Data Processing

Using the Data

The FDA and Amazon datasets that were used in this project were semi-structured and had no immediate way to join them. Moreover, it required several cleaning tasks before it could be utilized in any way in a machine learning model.

The first task was matching the Universal Product Codes (UPCs) from the FDA data to the Amazon Standard Identification Numbers (ASINs) in the Amazon data. This was no simple feat, and it required a lot of creativity in scraping, checking, cleaning, and translating these codes. All of our work has been organized into processed UPCs and ASINs joined to recalls, reusable Python libraries with the flexibility to employ in other projects that are working with these product codes, and Jupyter Notebooks to walk users through our work. This can be found in our Github repository.

As seen on our Data Organizing page, this has all been cleaned and stored in a structured database. However, since the database is not publicly available, we have also provided information and code on how to work with the two datasets as they are in their original downloadable format in a Jupyter Notebook.

Tagging the Reviews

In order to develop a classification model, the objects that we are attempting to classify must be assigned tags. In our case, the tags would reference where or not the product review was published within the chronological vicinity of the time that an FDA recall corresponding to the product was released. This is not a very straightforward task, because the time frame between a product needing to be recalled and a product actually being recalled varies greatly. Since it is unclear the best way to define the recall/review relationship (should a review be within 1 year of a recall in order to provide accurate information? 6 months?), we defined four versions of the recall/review relationship:

  1. Review is within (+/-) 1 year of the recall date

  2. Review is within (+/-) 6 months of the recall date

  3. Review is at most 1 year before the recall date

  4. Review is at most 6 months before the recall date

In this way, we developed supervised models based on the four different tagging methods and compared.

Cleaning the Text Data (Text Preprocessing)

Before we can perform any kind of analysis on the text, it requires reformatting in order to optimize our model.
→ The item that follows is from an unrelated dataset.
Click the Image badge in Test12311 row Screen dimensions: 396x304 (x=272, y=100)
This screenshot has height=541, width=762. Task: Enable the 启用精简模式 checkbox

In cleaning the text, our goal was to modify the text enough to capture interesting features, while also ensuring that important but infrequent terms were not removed. The following steps were most common in our text preprocessing methods:

  1. Remove numbers and special characters.
  2. Tokenize the text (split it into individual words).
  3. Split unqualified compound words where found (CamelCase).
  4. Make all lowercase.
  5. Stem the tokens (cut them down to their root to maximize the intersection of related terms).
  6. Create a document term matrix (DTM) from the term frequencies.
  7. Perform TF-IDF weighting on the DTM. Since these texts are short, we also attempted developing models without TF-IDF weighting, as this method is ideal for texts longer than those found in corpora composed of texts like social media data.

In the Document Term Matrix, each row represents a review, and each column represents a term. Each cell is equal to the number of occurrences of the term in the corresponding review.